ただし、固定資産税の負担調整措置については、主要論点とはなっていない項目を公明党税制調査会が取り上げて改正につなげたもの。公明党の西田実仁税制調査会会長は令和5年度についても経済状況や地価を踏まえて改めて議論する可能性に言及しており、新型コロナウイルス感染症の影響によっては令和5年度税制改正で再び議論に挙がる可能性もありそうだ。
登録免許税の納付方法、クレジットカードも可能
Q
現金納付とされる登録免許税の納付方法が拡充されると聞きました。書面でもインターネットバンキングで納付することができますか。
A
登録免許税法では、現金納付を原則としつつ、オンライン申請の場合に限ってインターネットバンキング等による納付が可能とされている。令和4年度税制改正では、規制改革実施計画(令和3年6月18日閣議決定)を踏まえ、書面申請の場合にもインターネットバンキング等による納付を認めるほか、クレジットカード等による納付もできるようにする。令和4年4月1日から施行される予定だ。
相続税・贈与税の一体改革は今後本格的な検討に
Q
昨年から検討課題として浮上していた相続税・贈与税の一体改革は今回も見送りになりましたか。
A
令和4年度税制改正では特に議論は行われていないが、税制改正大綱には、「相続税と贈与税をより一体的に捉えて課税する観点から、現行の相続時精算課税制度と暦年課税制度のあり方を見直すなど、格差の固定化防止等の観点も踏まえながら、資産移転時期の選択に中立的な税制の構築に向けて、本格的な検討を進める」と明記されている。近い将来には暦年課税が廃止される可能性も高そうだ。
信託財産の価額、算定が困難な場合も記載が必要
Q
「信託に関する受益者別(委託者別)調書」を提出する場合、相続税評価額の算定が困難な場合であっても、信託財産の価額を記載することが求められるのでしょうか。この場合、どのように算定すればよいですか。
A
「信託に関する受益者別(委託者別)調書」には、原則として課税時期の信託財産の価額(相続税評価額)を記載することとされているが、相続税評価額の算定が困難な場合には、空欄でよいとの取扱いがなされている。現状では、「信託財産の価額」の欄が空欄の者が多く、国税当局からすると、申告審理や調査に活用できないという問題点があった。このため、令和4年度税制改正では、国外財産調書制度や財産債務調書制度と同じく、相続税評価額の算定が困難な場合であっても、見積価額を記載することに改められる。
見積価額については、土地の場合であれば直近の固定資産税評価額、非上場株式であれば直近の計算書類を用いて算定した簿価純資産価額等によることになる。令和5年1月1日以後に提出すべき事由が生ずる調書について適用される。
消費課税関係
電子区分記載請求書による仕入税額控除の経過措置適用
Q
令和4年度税制改正では、適格請求書等保存方式が令和5年10月1日から導入されることを踏まえ、免税事業者が登録の必要性を見極めながら柔軟なタイミングで適格請求書発行事業者となることができるよう、令和5年10月1日から令和11年9月30日の属する課税期間においても、課税期間の途中からの登録をできるとの見直しが行われる予定ですが(本誌909号参照)、そのほかに免税事業者向けの改正があれば教えてください。

データ内容
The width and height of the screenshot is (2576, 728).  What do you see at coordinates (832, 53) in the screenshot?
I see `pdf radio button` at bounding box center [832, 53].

読んで応用
1. 税制改正の文章にある次の一文を英語に訳してください。「令和5年1月1日以後に提出すべき事由が生ずる調書について適用される。」
2. 税制改正の文章のうち、「登録免許税の納付方法、クレジットカードも可能」を含む語句で始まり「月1日から施行される予定だ。」で終わる部分を、一字も変えずに書き出してください。
3. 税制改正の文章の最後の文の後から、その続きを書き進めてください。

課題の解答
1. It will apply to reports for which the grounds requiring submission arise on or after January 1, Reiwa 5.

2.
登録免許税の納付方法、クレジットカードも可能
Q
現金納付とされる登録免許税の納付方法が拡充されると聞きました。書面でもインターネットバンキングで納付することができますか。
A
登録免許税法では、現金納付を原則としつつ、オンライン申請の場合に限ってインターネットバンキング等による納付が可能とされている。令和4年度税制改正では、規制改革実施計画(令和3年6月18日閣議決定)を踏まえ、書面申請の場合にもインターネットバンキング等による納付を認めるほか、クレジットカード等による納付もできるようにする。令和4年4月1日から施行される予定だ。

3.
A
令和5年10月1日から導入される適格請求書等保存方式では、円滑に移行を進めるため、免税事業者から仕入れを行った場合であっても、令和8年9月末までの3年間は仕入額相当額の80%、その後の令和11年9月末までは仕入税額相当額の50%を控除することができるという経過措置が設けられている。
例えば、この経過措置については、現在は紙の区分記載請求書によることとされているため、電子区分記載請求書を保存する場合にも適用を認めることとしている(令和5年10月1日施行)。
また、経過措置期間における棚卸資産に係る消費税額の調整規定の見直しが行われる。現行、免税事業者が課税事業者になるタイミングで棚卸資産を有し、かつ棚卸資産の明細を保存している場合、当該棚卸資産に係る消費税額について仕入税額控除が可能とされている。一方、インボイス制度への移行に伴う経過措置期間においては、免税事業者等からの仕入に係る棚卸資産について、その消費税額の8割又は5割の額で控除することとされている。このため、令和4年度税制改正では、免税事業者である期間において行った課税仕入れについて、適格請求書発行事業者から行ったものであるか否かに関わらず、当該棚卸資産に係る消費税額の全額を仕入税額控除可能とする見直しが行われる(令和5年10月1日施行)。
仕入明細書による仕入税額控除は売り手が課税資産の譲渡等の場合に限定
Q
仕入明細書による仕入税額控除の適用要件が見直されると聞きました。どのような見直しになるのですか。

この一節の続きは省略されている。